SHORT EXERCISE
Please write out every line of the records below word for word, omitting the pictures.

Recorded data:

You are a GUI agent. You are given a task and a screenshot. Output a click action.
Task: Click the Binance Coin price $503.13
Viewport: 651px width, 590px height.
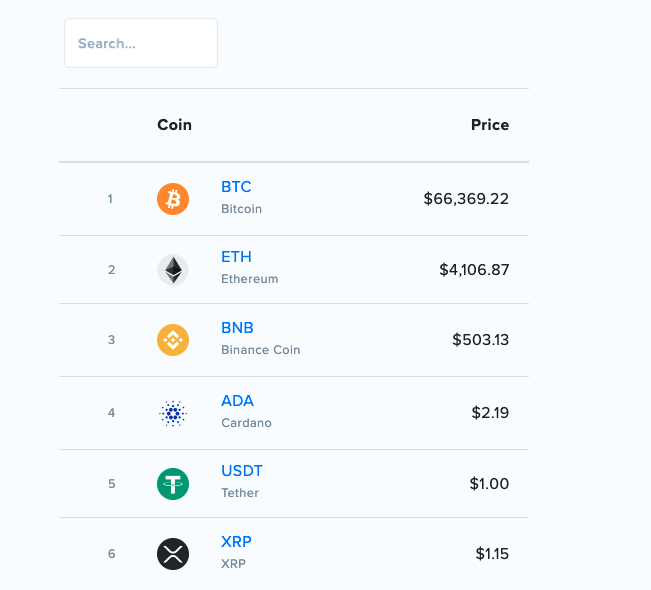[x=480, y=340]
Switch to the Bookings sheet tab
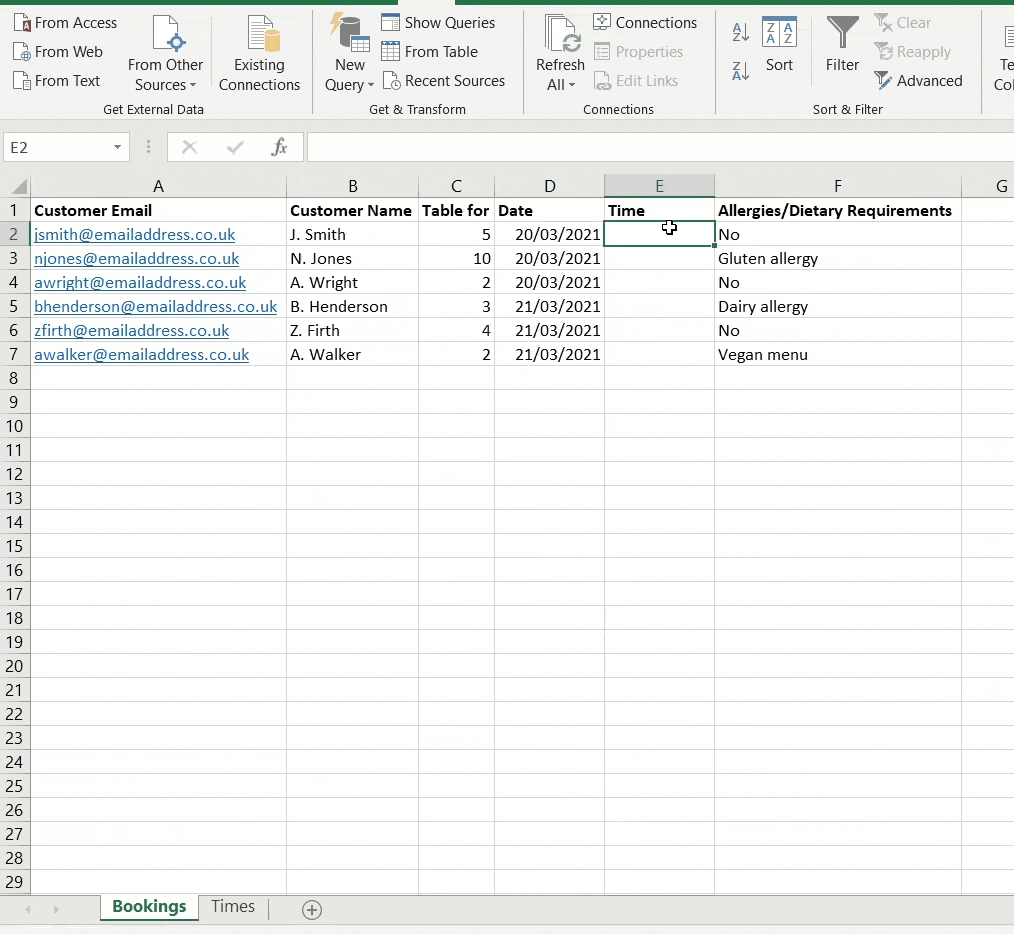 pyautogui.click(x=148, y=907)
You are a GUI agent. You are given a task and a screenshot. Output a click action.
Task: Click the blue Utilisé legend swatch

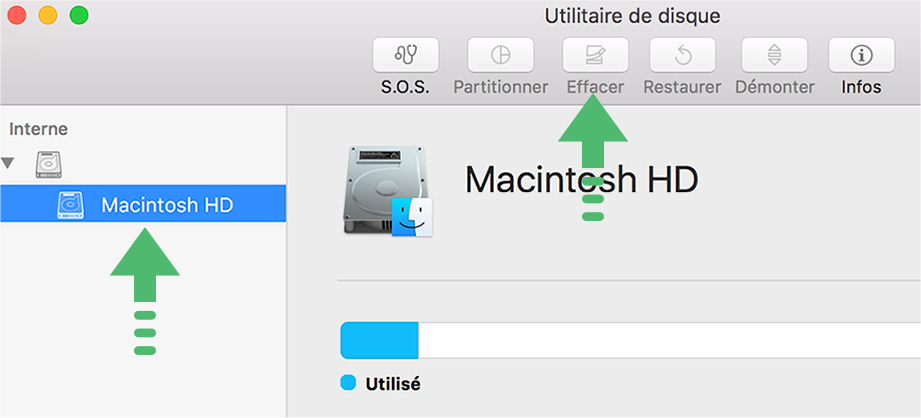pos(348,383)
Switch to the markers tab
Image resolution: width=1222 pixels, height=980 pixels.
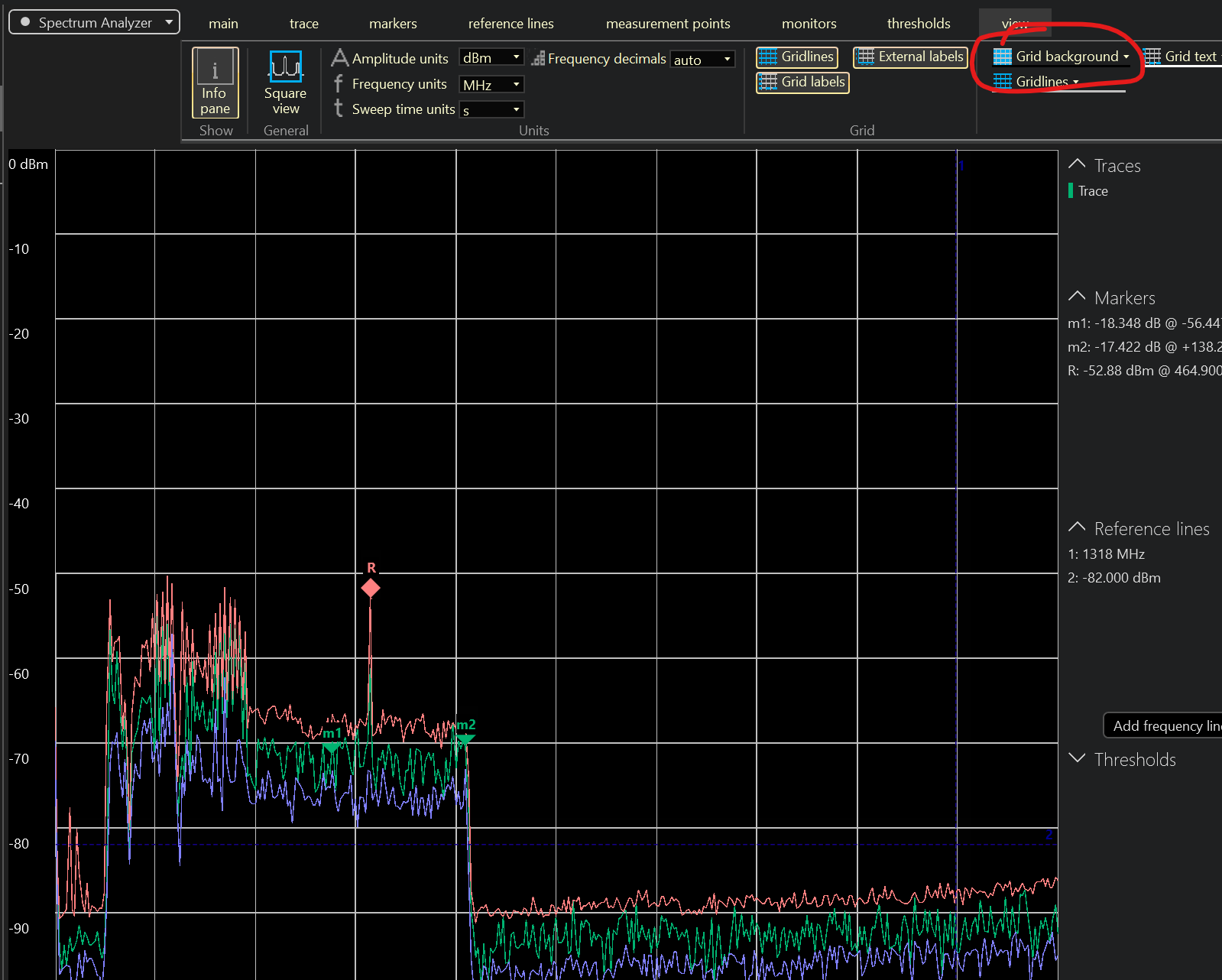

RESULT OF THIS EXERCISE
You are a GUI agent. You are given a task and a screenshot. Output a click action.
Task: Click the Binance Coin price $503.13
Viewport: 651px width, 590px height.
[x=480, y=340]
Switch to the Bookings sheet tab
 pyautogui.click(x=148, y=907)
You are a GUI agent. You are given a task and a screenshot. Output a click action.
Task: Click the blue Utilisé legend swatch

pos(348,383)
Switch to the markers tab
Image resolution: width=1222 pixels, height=980 pixels.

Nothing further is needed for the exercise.